On Sun, Feb 07, 2010 at 12:08:51AM -0500, Edward Ned Harvey wrote:
> > Yes. Don't buy DRM'd books. Wait for another year or so; the
> > market will sort itself out, and the hardware will get better
> > and cheaper.
> 
> This is really the comment I'm curious about.  Why do you say "don't buy drm
> books?"  What do you think will change in the next year, and what bad thing
> do you think will happen, if you buy drm'd books within the next year?

The "bad thing" is licensing DRM'd books; it's already here.  Publishers
are going to either move to DRM-free ebooks or find themselves doing
too much work for too little return.
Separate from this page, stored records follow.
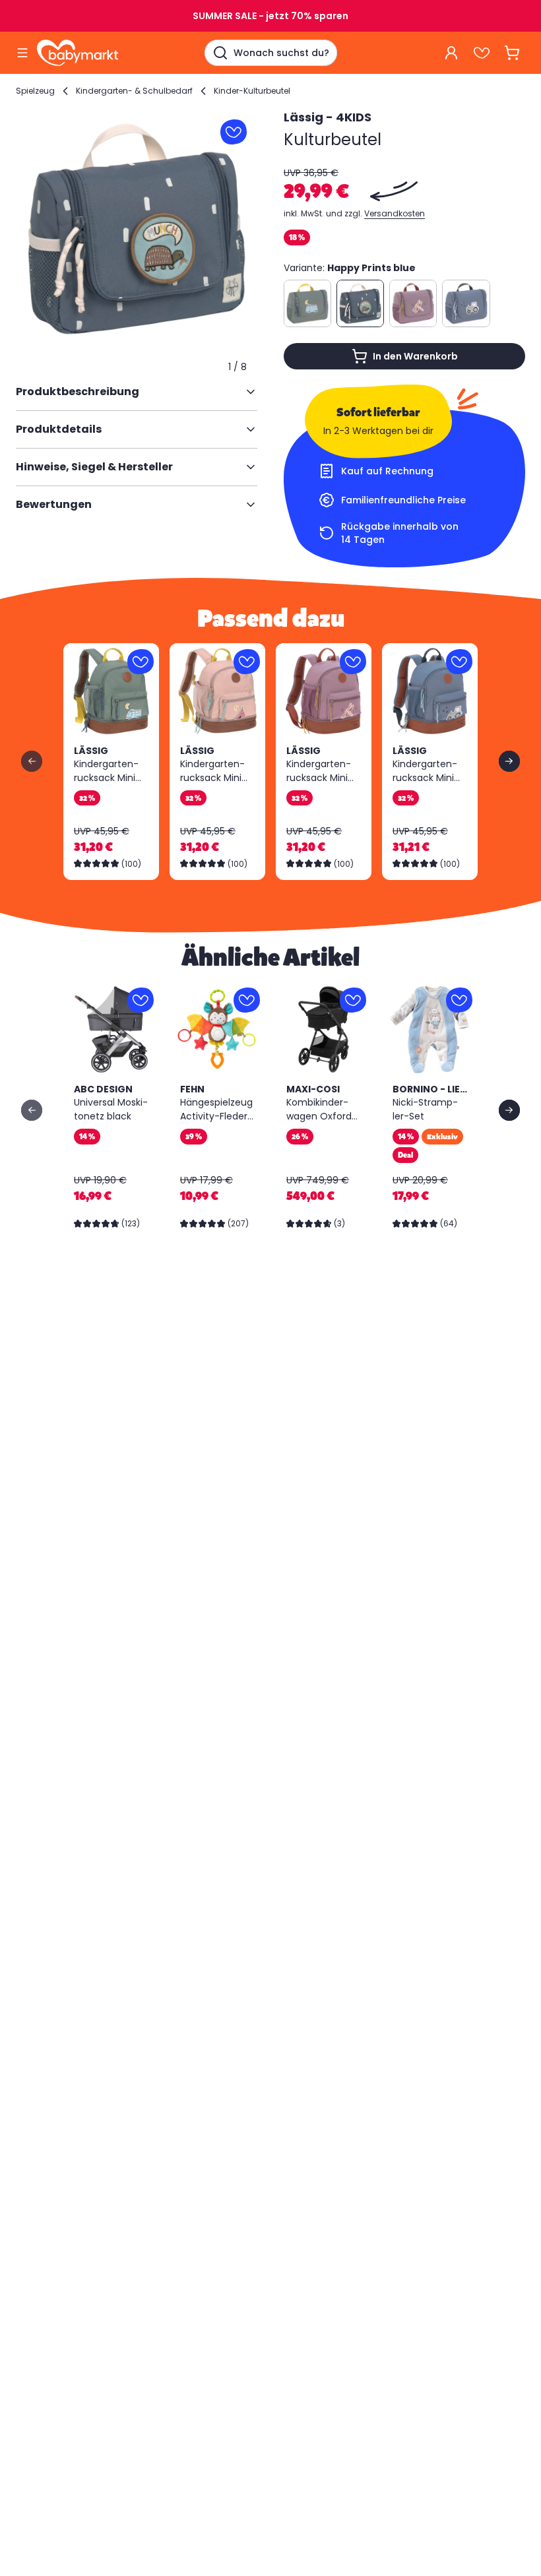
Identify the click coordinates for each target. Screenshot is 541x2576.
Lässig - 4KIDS (327, 117)
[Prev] (31, 761)
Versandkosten (394, 213)
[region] (136, 229)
As customers grow more savvy about
ebooks, they will express a preference for non-DRM'd ebooks. One of
the factors driving that will be a desire to avoid lock-in. When you
change ebook readers, your library will need to move with you, even
across manufacturers.

Will you grant me that in the timeframe of the next decade, Moore's Law
will continue to generally hold? That is, solid-state electronics of a
given capacity will get cheaper, or you'll be able to buy more capacity
for the same money?

Given that, the price of ebook readers will drop substantially.  Right
now, we're at a stage similar to that of PDAs when Palm introduced the
Palm Pilot III: a decent form factor and decent software at a price that
people start to see as reasonable for the functions performed. But in the
near future, the displays which were expensive and small and power-hungry
(if you wanted color) became cheap and larger and higher-resolution and
more efficient.

There's only one supplier of e-Ink screens right now. This will change.

e-Ink is monochrome except for prototypes now. This will change.

e-Ink doesn't react fast enough for video display. This might change
through improvements to e-Ink, or it might change through the development
of some other display technology.

Capacitative touchscreens are expensive right now. This will change.

Battery technology is always improving.

Processor technology is always improving. Ditto solid-state storage.

A few years from now, you will consider a gray-scale, page-flickering,
non-video-playing, limited web-browsing ebook with connectivity locked
to one store to be hopelessly behind the times.

Incidentally, I also expect that 3G and similar long-distance wireless
data schemes will not be a standard feature. Instead, most ebook readers
will talk to your cellphone over BlueTooth or something similar.

-dsr-

-- 
http://tao.merseine.nu/~dsr/eula.html is hereby incorporated by reference.
You can't defend freedom by getting rid of it.